The Detectability of Rocky Planet Surface and Atmosphere Composition with JWST: The Case of LHS 3844b

TL;DR

This paper assesses JWST's ability to characterize the surface and atmosphere of rocky exoplanets, using LHS 3844b as a case study, and finds that a few observations can distinguish surface features from atmospheric signals.

Contribution

It models the emission spectra of LHS 3844b considering various surface and atmospheric scenarios, providing feasibility analysis for JWST observations and retrieval strategies.

Findings

Surface and atmospheric compositions are constrained within 3σ of existing data.

Approximately 3 eclipse observations can differentiate surface and atmospheric features.

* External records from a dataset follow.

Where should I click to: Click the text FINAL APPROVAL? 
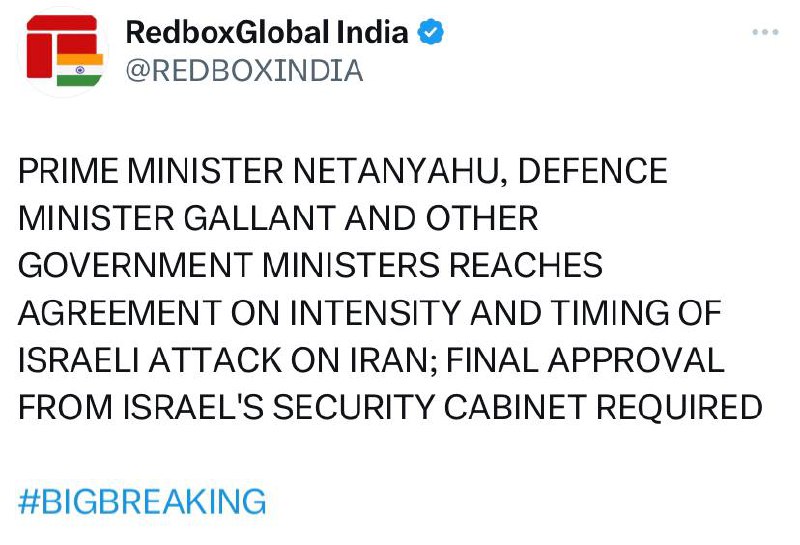(585, 360)
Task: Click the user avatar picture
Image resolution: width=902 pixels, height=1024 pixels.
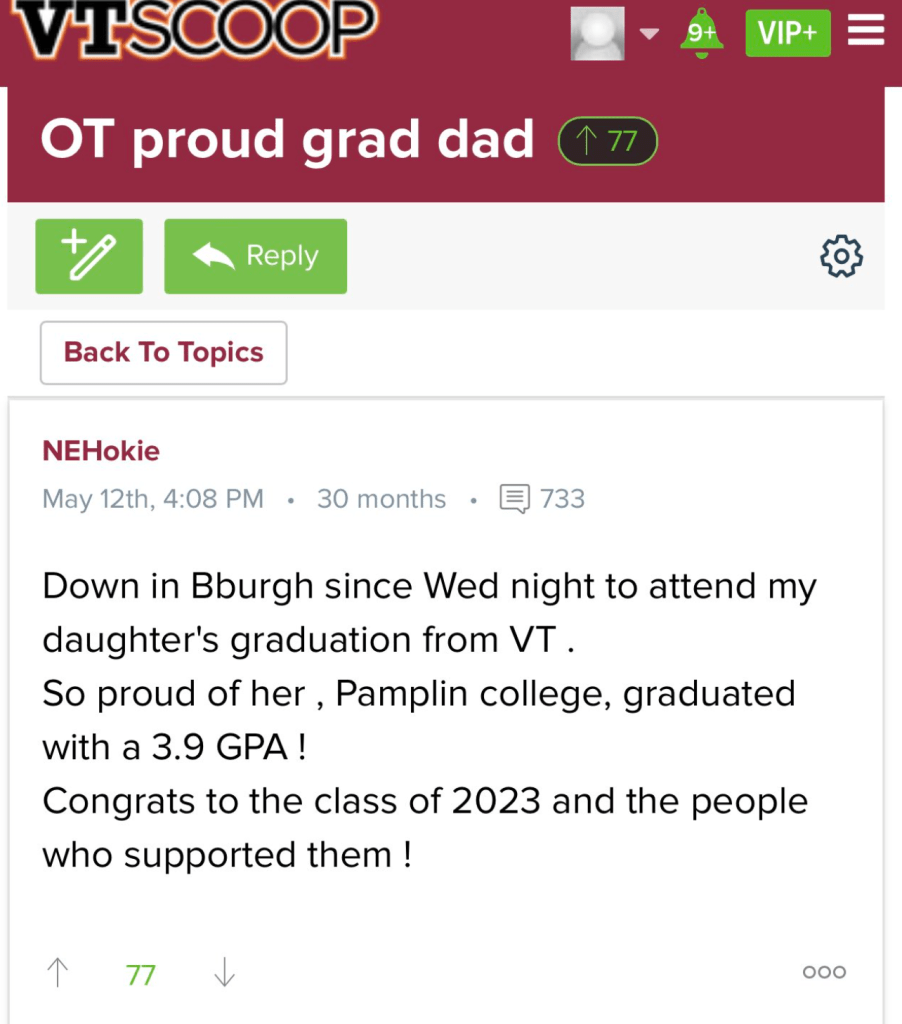Action: tap(597, 34)
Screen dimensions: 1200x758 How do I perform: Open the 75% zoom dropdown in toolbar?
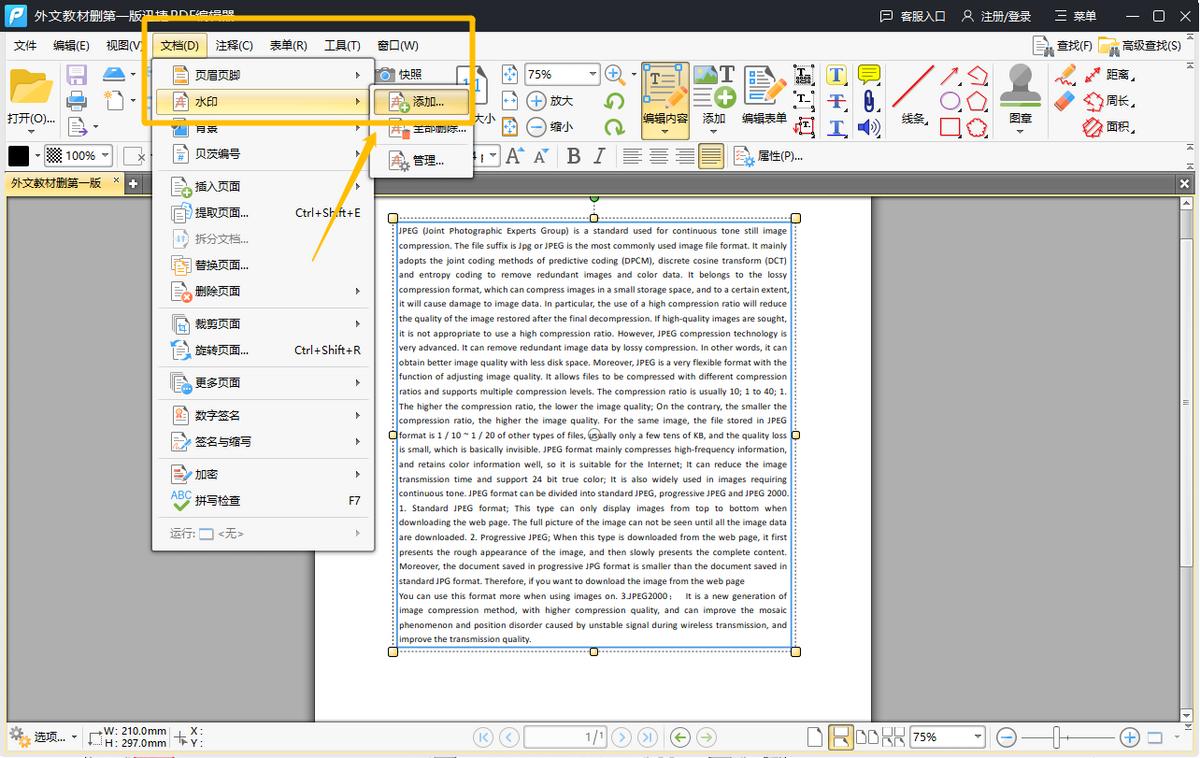click(592, 75)
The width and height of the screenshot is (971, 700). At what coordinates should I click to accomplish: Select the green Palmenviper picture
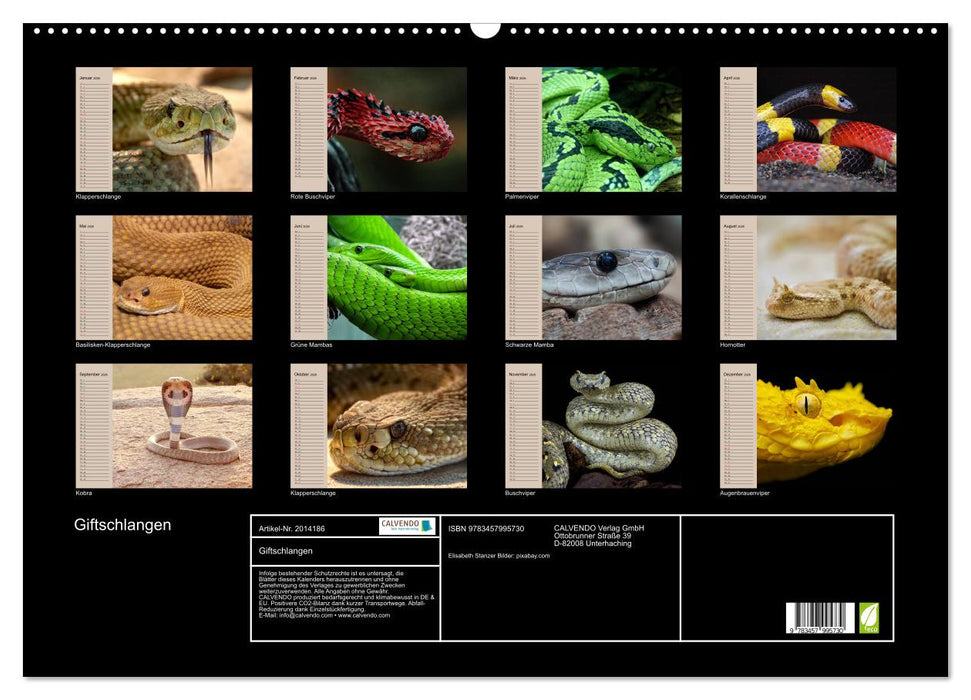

Surface signals may complicate atmospheric composition constraints and mimic water detection.

Abstract

The spectroscopic characterization of terrestrial exoplanets will be made possible for the first time with JWST. One challenge to characterizing such planets is that it is not known a priori whether they possess optically thick atmospheres or even any atmospheres altogether. But this challenge also presents an opportunity - the potential to detect the surface of an extrasolar world. This study explores the feasibility of characterizing the atmosphere and surface of a terrestrial exoplanet with JWST, taking LHS 3844b as a test case because it is the highest signal-to-noise rocky thermal emission target among planets that are cool enough to have non-molten surfaces. We model the planetary emission, including the spectral signal of both atmosphere and surface, and we explore all scenarios that are consistent with the existing Spitzer 4.5 $\mu$m measurement of LHS 3844b from Kreidberg et al. (2019). In summary, we find a range of plausible surfaces and atmospheres that are within 3 $\sigma$ of the observation - less reflective metal-rich, iron oxidized and basaltic compositions are allowed, and atmospheres are restricted to a maximum thickness of 1 bar, if near-infrared absorbers at $\gtrsim$ 100 ppm are included. We further make predictions on the observability of surfaces and atmospheres, perform a Bayesian retrieval analysis on simulated JWST data and find that a small number, ~3, of eclipse observations should suffice to differentiate between surface and atmospheric features. However, the surface signal may make it harder to place precise constraints on the abundance of atmospheric species and may even falsely induce a weak H$_2$O detection.